The development of technologies to reduce the nitrous oxide emissions caused by the soil microbial action during nitrification and de-nitrification of soil nitrogen has the potential to greatly reduce GHG emissions. Nitrous oxide is a very potent GHG. One ton of N2O is the equivalent to about 300 tons of CO2. As shown in AgMRC article “ Greenhouse Gas Emissions of Corn Ethanol Production,” nitrous oxide accounts for half of the emissions from corn production.

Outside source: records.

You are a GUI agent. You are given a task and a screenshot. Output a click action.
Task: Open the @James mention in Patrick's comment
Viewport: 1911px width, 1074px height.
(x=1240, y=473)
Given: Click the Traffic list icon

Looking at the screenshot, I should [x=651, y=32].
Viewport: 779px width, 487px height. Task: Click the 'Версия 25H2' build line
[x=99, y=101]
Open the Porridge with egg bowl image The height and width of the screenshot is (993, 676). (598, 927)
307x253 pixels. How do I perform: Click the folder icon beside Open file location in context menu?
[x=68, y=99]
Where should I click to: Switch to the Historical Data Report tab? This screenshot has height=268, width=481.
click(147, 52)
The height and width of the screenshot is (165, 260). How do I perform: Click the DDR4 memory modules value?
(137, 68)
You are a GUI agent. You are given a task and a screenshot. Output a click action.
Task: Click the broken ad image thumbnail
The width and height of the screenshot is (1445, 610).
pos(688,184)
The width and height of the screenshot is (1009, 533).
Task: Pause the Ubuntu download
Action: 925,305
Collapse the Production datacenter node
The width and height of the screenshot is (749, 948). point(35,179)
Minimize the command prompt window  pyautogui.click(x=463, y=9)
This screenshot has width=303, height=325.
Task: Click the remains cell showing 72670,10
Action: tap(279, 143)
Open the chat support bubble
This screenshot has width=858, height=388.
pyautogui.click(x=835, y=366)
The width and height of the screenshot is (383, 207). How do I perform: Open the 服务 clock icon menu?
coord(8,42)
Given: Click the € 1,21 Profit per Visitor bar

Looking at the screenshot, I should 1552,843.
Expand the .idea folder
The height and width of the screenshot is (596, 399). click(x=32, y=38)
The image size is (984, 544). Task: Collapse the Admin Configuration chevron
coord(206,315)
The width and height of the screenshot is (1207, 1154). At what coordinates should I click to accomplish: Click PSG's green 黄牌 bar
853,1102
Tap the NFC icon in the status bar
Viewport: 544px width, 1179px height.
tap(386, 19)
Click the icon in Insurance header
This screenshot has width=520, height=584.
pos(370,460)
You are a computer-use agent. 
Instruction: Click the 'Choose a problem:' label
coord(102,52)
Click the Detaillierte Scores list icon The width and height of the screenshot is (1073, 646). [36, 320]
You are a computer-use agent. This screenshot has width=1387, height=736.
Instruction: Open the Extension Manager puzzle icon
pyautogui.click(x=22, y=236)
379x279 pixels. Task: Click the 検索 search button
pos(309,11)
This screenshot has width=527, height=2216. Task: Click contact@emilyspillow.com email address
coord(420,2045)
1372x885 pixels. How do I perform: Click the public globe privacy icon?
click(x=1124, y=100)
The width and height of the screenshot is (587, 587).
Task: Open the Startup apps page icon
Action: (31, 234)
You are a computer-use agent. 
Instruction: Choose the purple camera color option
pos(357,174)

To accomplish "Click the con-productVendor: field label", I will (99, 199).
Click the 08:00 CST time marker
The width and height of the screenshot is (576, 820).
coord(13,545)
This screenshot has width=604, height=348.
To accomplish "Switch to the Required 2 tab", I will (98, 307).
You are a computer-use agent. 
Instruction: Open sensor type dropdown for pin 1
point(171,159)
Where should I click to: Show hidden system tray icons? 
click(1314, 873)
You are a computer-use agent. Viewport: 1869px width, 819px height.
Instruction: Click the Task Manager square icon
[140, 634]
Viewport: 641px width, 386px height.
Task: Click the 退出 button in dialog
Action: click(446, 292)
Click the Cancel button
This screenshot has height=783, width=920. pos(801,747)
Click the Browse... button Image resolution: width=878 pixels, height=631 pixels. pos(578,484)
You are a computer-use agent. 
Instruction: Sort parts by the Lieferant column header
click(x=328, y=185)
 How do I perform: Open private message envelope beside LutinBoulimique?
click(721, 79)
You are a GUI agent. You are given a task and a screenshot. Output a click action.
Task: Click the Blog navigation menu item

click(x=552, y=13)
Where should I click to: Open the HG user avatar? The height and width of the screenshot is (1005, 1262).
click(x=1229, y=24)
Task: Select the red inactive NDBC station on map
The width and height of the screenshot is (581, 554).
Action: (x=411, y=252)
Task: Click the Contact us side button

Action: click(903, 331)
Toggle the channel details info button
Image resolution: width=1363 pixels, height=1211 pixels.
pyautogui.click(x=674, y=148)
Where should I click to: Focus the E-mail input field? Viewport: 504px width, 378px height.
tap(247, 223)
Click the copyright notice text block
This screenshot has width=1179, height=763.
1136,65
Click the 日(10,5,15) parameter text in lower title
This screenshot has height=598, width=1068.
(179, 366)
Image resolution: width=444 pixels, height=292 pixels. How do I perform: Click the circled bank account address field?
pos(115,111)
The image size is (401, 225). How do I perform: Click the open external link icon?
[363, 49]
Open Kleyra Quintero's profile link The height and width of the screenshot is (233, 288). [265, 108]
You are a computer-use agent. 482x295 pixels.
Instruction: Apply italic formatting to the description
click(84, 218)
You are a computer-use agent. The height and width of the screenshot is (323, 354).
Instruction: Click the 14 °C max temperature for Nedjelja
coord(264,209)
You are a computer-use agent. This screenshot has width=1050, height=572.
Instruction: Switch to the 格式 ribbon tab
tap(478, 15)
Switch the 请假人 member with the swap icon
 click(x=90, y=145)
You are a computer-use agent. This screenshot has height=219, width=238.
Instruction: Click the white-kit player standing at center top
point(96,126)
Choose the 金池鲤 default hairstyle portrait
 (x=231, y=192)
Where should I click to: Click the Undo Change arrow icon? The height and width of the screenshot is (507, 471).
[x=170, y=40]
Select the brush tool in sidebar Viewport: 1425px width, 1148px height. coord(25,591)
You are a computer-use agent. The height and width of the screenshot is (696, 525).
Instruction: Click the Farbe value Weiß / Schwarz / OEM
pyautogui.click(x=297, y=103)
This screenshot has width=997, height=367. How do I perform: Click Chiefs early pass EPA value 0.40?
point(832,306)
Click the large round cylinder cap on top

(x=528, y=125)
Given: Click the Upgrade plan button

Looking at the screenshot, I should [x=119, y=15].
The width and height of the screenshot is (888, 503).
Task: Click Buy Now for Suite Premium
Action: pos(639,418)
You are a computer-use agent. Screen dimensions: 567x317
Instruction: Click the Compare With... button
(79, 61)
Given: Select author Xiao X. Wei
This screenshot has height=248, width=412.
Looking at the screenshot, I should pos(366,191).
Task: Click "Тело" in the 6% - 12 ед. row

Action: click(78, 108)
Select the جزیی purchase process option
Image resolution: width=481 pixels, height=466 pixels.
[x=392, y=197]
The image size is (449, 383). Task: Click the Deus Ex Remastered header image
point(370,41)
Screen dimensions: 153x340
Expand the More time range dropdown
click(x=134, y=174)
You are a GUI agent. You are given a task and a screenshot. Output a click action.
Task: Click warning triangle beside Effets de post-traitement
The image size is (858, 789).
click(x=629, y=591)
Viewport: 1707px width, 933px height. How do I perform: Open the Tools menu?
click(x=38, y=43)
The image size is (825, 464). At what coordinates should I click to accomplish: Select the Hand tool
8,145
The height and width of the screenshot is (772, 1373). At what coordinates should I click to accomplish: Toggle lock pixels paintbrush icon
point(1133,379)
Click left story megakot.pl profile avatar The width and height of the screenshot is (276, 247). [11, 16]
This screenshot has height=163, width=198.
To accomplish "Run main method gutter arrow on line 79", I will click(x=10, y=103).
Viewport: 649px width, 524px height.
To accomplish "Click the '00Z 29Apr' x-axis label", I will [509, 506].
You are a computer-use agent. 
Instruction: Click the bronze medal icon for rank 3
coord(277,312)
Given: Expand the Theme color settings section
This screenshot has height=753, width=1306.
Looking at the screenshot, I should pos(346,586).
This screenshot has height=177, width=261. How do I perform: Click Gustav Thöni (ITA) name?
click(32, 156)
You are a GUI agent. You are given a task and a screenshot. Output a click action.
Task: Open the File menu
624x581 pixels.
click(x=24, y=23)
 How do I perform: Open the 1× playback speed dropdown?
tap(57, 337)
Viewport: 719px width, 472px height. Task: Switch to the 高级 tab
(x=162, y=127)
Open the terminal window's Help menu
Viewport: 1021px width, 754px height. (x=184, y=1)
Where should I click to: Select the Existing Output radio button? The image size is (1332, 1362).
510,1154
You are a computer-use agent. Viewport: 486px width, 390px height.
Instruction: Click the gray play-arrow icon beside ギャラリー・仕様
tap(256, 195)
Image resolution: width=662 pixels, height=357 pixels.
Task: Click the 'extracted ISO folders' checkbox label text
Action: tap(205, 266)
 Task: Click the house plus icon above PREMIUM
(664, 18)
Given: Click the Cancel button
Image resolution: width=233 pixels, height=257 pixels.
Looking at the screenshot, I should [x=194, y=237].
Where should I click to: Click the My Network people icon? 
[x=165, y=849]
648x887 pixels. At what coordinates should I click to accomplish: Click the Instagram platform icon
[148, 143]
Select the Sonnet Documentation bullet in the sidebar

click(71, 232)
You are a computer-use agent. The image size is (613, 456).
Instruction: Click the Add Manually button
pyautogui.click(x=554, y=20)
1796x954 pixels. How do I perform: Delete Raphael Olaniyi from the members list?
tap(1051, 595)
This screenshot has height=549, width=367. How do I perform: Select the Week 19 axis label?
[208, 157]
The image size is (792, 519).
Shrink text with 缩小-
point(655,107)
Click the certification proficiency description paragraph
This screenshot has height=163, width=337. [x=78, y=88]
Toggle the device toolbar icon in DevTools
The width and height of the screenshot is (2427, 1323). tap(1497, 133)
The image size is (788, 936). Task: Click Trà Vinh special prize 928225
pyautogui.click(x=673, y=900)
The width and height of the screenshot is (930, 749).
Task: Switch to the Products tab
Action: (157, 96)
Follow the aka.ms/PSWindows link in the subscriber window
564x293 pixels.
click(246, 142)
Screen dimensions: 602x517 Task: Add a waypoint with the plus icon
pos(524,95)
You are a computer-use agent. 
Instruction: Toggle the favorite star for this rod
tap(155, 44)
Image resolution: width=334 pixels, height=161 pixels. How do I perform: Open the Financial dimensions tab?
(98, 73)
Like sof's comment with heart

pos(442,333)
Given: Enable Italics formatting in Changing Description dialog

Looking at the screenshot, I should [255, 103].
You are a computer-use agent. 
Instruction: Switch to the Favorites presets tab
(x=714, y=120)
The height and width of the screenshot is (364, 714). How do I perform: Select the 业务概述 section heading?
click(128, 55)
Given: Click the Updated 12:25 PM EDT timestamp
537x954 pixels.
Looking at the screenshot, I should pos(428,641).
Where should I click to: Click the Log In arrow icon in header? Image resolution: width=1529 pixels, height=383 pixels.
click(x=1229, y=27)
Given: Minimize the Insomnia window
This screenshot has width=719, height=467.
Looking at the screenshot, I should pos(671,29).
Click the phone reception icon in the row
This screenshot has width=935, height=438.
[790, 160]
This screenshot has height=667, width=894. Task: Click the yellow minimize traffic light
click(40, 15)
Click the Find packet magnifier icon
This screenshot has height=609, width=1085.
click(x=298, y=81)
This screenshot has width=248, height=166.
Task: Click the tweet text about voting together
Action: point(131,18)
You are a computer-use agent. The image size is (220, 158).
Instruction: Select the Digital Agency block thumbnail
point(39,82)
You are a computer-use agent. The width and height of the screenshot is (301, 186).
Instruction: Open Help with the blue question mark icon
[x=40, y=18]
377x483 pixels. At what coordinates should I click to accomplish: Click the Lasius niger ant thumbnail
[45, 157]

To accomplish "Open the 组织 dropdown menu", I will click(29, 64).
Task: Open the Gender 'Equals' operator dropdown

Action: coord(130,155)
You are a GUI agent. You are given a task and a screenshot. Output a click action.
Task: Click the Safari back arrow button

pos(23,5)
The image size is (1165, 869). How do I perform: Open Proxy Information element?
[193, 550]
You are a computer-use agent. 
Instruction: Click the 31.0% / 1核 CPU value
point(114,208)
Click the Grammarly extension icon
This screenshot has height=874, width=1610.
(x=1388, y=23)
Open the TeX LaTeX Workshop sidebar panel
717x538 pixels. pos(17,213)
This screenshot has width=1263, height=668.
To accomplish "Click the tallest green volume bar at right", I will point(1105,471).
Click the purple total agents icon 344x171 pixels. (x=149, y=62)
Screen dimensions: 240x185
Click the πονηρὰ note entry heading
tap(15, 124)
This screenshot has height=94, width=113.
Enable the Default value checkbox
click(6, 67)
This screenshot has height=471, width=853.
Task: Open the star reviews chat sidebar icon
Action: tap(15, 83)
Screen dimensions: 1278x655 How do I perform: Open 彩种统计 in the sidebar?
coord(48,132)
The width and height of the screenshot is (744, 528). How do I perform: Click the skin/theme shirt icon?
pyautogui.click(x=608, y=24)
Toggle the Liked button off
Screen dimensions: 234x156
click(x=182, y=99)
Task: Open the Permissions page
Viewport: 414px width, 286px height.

Other Potential Offsets -- Methane (CH4) is a greenhouse gas with twenty times the potency of carbon dioxide (CO2). When manure is handled as a solid or deposited naturally on grassland, it decomposes aerobically (with oxygen) and creates few methane emissions. However, manure stored as a liquid or slurry in lagoons, ponds, tanks or pits, decomposes anaerobically and creates methane emissions. Methane emissions can be reduced through the application of technologies (e.g. anaerobic digesters) designed to capture the methane and use it as an energy source.
Our Path to the Future
While not perfect, the proposed legislation working its way through the U.S. Congress is a serious effort to combat climate change. For U.S. agriculture, it appears that cap and trade legislation would seem to have a relatively small negative impact. On the upside, it could potentially provide a significant additional income stream for agriculture. Although much of this potential is based on technologies that are not yet fully developed, there is little doubt that agriculture (especially our soils) has the capacity to substantially reduce and/or sequester greenhouse gas emissions.
Implementing major new changes like cap-and-trade legislation introduces uncertainty. However, there is substantial uncertainty and downside risk from continuing on our present path. As discussed in AgMRC articles “Climate Change -- Impact on Midwest Agriculture
Climate Change -- Impact on Global Agriculture,” climate change has the potential to significantly impact the world’s agricultural production capacity. Not developing greenhouse gas reduction technologies today will lead to the need for developing technologies to help us adapt to climate change in the future. This will be a much greater technological challenge.
References
1 EPA Analysis of the American Clean Energy and Security Act of 2009H.R. 2454 in the 111th Congress. U.S. Environmental Protection Agency Office of Atmospheric Programs. June 23, 2009.
2 Perspectives on Food and Farm Policy: Rural Development and EnergyAmber Waves. Special Issue, May 2007.